> Excerpt provided
┌──

Location Paderewski Drive,
Buffalo, New York
Coordinates 42°53′22.56″N 78°49′49.8″W / 42.8896000°N 78.830500°W / 42.8896000; -78.830500Coordinates: 42°53′22.56″N 78°49′49.8″W / 42.8896000°N 78.830500°W / 42.8896000; -78.830500
Built 1929
Architect Fellheimer & Wagner[1]
Architectural style Art Deco[1]
Governing body Private
NRHP Reference # 84002389[1]
Added to NRHP September 7, 1984

Buffalo Central Terminal is a former railroad station in Buffalo, New York. An active station from 1929 to 1979, the 17-story Art Deco style station was designed by architects Fellheimer & Wagner for the New York Central Railroad. After years of abandonment, it is currently in derelict condition, but is now owned by the non-profit preservation group Central Terminal Restoration Corporation, which is currently working to restore and re-purpose the complex.[2] The Central Terminal is located in the city of Buffalo's Broadway/Fillmore district.

Layout[edit]

The terminal is located about 2.5 miles (4.0 km) from downtown Buffalo, and consists of several structures, some of which are connected, while others were formerly interconnected. The complex was designed for 3200 passengers per hour.[citation needed]

Concourses[edit]

The main concourse is 225 feet (69 m) long, 66 feet (21 m) wide, and 58.5 feet (17.8 m) tall (63.5 feet [19.4 m] at the domed ends). The concourse included various rental spaces; a restaurant with a dining room, lunch room, and coffee shop; a Western Union telegraph office; and a soda fountain, along with standard station necessities. Curtiss Street runs directly below the concourse, but has been closed since the late 1980s for safety reasons. The concourse is currently owned by the Central Terminal Restoration Corporation.

The train concourse is 450 feet (140 m) long and includes 14 high-level platforms. Each platform is accessed by a staircase and a ramp. The train concourse is owned by Amtrak, with the land being owned by CSX. In 1981, the bridge which connected the train concourse and passenger platforms from the terminal and main concourse was demolished to allow passage of high freight cars on the Belt Line. The rest of the concourse remains.

Buildings[edit]

The office tower is 15 stories, excluding the main floor, and mezzanine. The 271-foot (83 m) building is owned by the Central Terminal Restoration Corporation.

The baggage building on Curtiss Street is owned by the Central Terminal Restoration Corporation. It is a five-story building immediately adjacent to the Main Concourse. The mail building along Curtiss Street is owned by the City of Buffalo. It is a two-story building adjacent to the Baggage Building.

The Railway Express Agency was the early forerunner of today's Federal Express and UPS. The building is located behind the Mail Building of the complex and is by far the most decayed building. Trains would pull directly into the building to proceed with the load/unloading of goods. This building is currently owned by the City of Buffalo, which has confirmed plans to demolish it.

└──

> Exercise instructions
A) Update the Buffalo Central Terminal article between "The terminal is" and "currently owned by the Central Terminal Restoration Corporation.", inclusive, replacing "soda fountain" with "ice cream parlor".
B) According to the Buffalo Central Terminal article, how many high-level platforms does the train concourse include?
Nothing in the entries after the Buffalo Central Terminal article is needed.

> Dataset entries
┌──

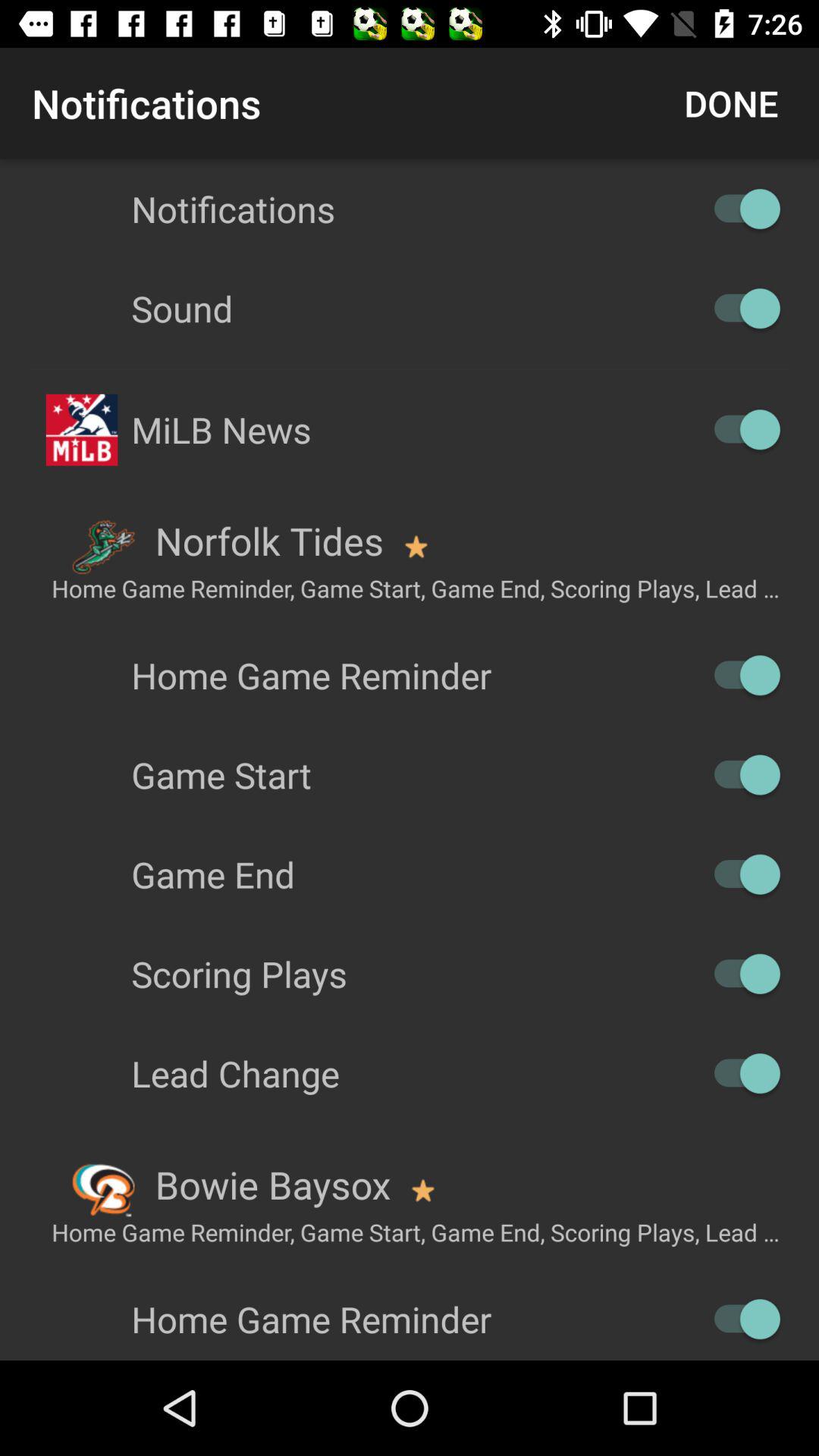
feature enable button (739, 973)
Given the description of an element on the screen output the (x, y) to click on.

└──
┌──

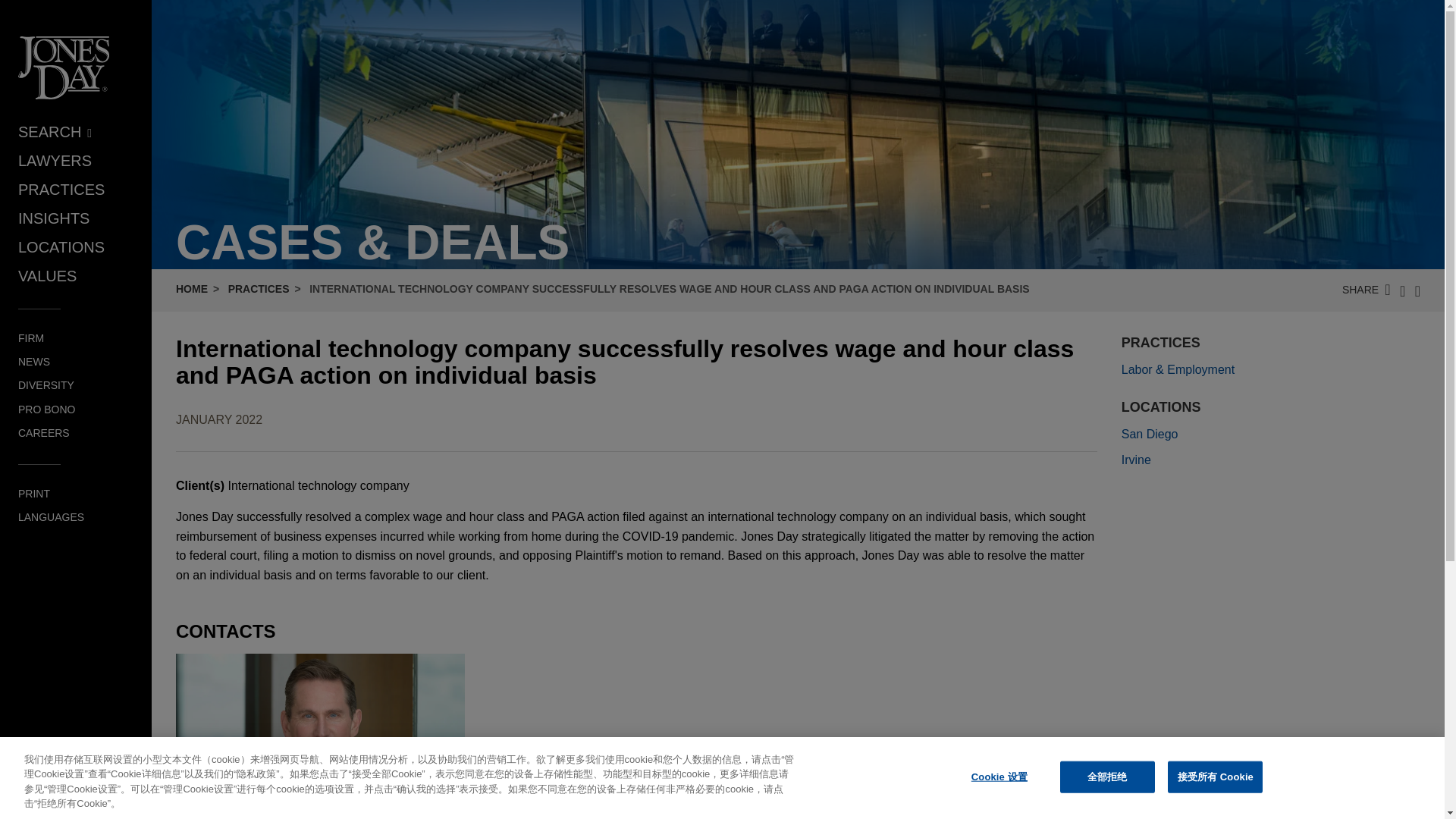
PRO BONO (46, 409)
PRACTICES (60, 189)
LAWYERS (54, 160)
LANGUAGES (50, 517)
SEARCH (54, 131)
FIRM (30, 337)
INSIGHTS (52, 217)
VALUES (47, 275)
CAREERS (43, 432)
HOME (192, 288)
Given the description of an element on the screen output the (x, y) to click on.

└──

> Answer list
A)
The terminal is located about 2.5 miles (4.0 km) from downtown Buffalo, and consists of several structures, some of which are connected, while others were formerly interconnected. The complex was designed for 3200 passengers per hour.[citation needed]

Concourses[edit]

The main concourse is 225 feet (69 m) long, 66 feet (21 m) wide, and 58.5 feet (17.8 m) tall (63.5 feet [19.4 m] at the domed ends). The concourse included various rental spaces; a restaurant with a dining room, lunch room, and coffee shop; a Western Union telegraph office; and a ice cream parlor, along with standard station necessities. Curtiss Street runs directly below the concourse, but has been closed since the late 1980s for safety reasons. The concourse is currently owned by the Central Terminal Restoration Corporation.

B) 14